-- Begin MATERIAL PROVIDED --
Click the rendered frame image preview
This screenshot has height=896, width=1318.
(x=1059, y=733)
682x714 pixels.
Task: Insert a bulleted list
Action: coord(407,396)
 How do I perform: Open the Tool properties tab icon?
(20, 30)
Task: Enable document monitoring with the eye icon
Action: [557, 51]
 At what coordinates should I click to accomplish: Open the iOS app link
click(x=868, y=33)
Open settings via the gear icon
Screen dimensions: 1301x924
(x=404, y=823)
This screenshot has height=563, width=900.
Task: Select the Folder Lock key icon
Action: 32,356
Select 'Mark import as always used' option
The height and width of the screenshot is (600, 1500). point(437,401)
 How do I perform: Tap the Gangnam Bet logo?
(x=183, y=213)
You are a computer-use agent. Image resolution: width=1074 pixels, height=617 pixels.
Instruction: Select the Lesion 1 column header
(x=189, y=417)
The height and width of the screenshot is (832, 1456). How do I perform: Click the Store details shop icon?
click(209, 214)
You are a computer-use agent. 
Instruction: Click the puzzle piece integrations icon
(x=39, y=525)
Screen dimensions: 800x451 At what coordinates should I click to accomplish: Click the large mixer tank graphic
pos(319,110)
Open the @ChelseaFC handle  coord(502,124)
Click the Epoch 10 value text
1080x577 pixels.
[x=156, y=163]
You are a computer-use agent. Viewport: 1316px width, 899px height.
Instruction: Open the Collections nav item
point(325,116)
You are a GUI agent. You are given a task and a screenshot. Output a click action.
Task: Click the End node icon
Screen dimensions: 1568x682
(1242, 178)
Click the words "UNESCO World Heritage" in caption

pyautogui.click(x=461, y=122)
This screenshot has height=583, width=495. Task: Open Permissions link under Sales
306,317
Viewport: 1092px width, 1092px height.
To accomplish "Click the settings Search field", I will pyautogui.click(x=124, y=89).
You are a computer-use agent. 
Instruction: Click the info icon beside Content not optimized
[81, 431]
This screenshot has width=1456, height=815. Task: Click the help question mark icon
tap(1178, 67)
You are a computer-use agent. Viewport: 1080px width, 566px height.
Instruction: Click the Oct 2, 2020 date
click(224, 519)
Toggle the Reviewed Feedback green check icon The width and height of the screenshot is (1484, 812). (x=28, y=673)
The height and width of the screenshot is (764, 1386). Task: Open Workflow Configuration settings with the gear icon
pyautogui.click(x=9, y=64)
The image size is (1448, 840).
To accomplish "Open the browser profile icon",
-- End MATERIAL PROVIDED --
» **EXERCISE**
Can you reproduce each of the records above line for line, with no changes?

» **EXPECTED OUTPUT**
Click the rendered frame image preview
This screenshot has height=896, width=1318.
(x=1059, y=733)
682x714 pixels.
Task: Insert a bulleted list
Action: coord(407,396)
 How do I perform: Open the Tool properties tab icon?
(20, 30)
Task: Enable document monitoring with the eye icon
Action: [557, 51]
 At what coordinates should I click to accomplish: Open the iOS app link
click(x=868, y=33)
Open settings via the gear icon
Screen dimensions: 1301x924
(x=404, y=823)
This screenshot has height=563, width=900.
Task: Select the Folder Lock key icon
Action: 32,356
Select 'Mark import as always used' option
The height and width of the screenshot is (600, 1500). point(437,401)
 How do I perform: Tap the Gangnam Bet logo?
(x=183, y=213)
You are a computer-use agent. Image resolution: width=1074 pixels, height=617 pixels.
Instruction: Select the Lesion 1 column header
(x=189, y=417)
The height and width of the screenshot is (832, 1456). How do I perform: Click the Store details shop icon?
click(209, 214)
You are a computer-use agent. 
Instruction: Click the puzzle piece integrations icon
(x=39, y=525)
Screen dimensions: 800x451 At what coordinates should I click to accomplish: Click the large mixer tank graphic
pos(319,110)
Open the @ChelseaFC handle  coord(502,124)
Click the Epoch 10 value text
1080x577 pixels.
[x=156, y=163]
You are a computer-use agent. Viewport: 1316px width, 899px height.
Instruction: Open the Collections nav item
point(325,116)
You are a GUI agent. You are given a task and a screenshot. Output a click action.
Task: Click the End node icon
Screen dimensions: 1568x682
(1242, 178)
Click the words "UNESCO World Heritage" in caption

pyautogui.click(x=461, y=122)
This screenshot has height=583, width=495. Task: Open Permissions link under Sales
306,317
Viewport: 1092px width, 1092px height.
To accomplish "Click the settings Search field", I will pyautogui.click(x=124, y=89).
You are a computer-use agent. 
Instruction: Click the info icon beside Content not optimized
[81, 431]
This screenshot has width=1456, height=815. Task: Click the help question mark icon
tap(1178, 67)
You are a computer-use agent. Viewport: 1080px width, 566px height.
Instruction: Click the Oct 2, 2020 date
click(224, 519)
Toggle the Reviewed Feedback green check icon The width and height of the screenshot is (1484, 812). (x=28, y=673)
The height and width of the screenshot is (764, 1386). Task: Open Workflow Configuration settings with the gear icon
pyautogui.click(x=9, y=64)
The image size is (1448, 840).
To accomplish "Open the browser profile icon",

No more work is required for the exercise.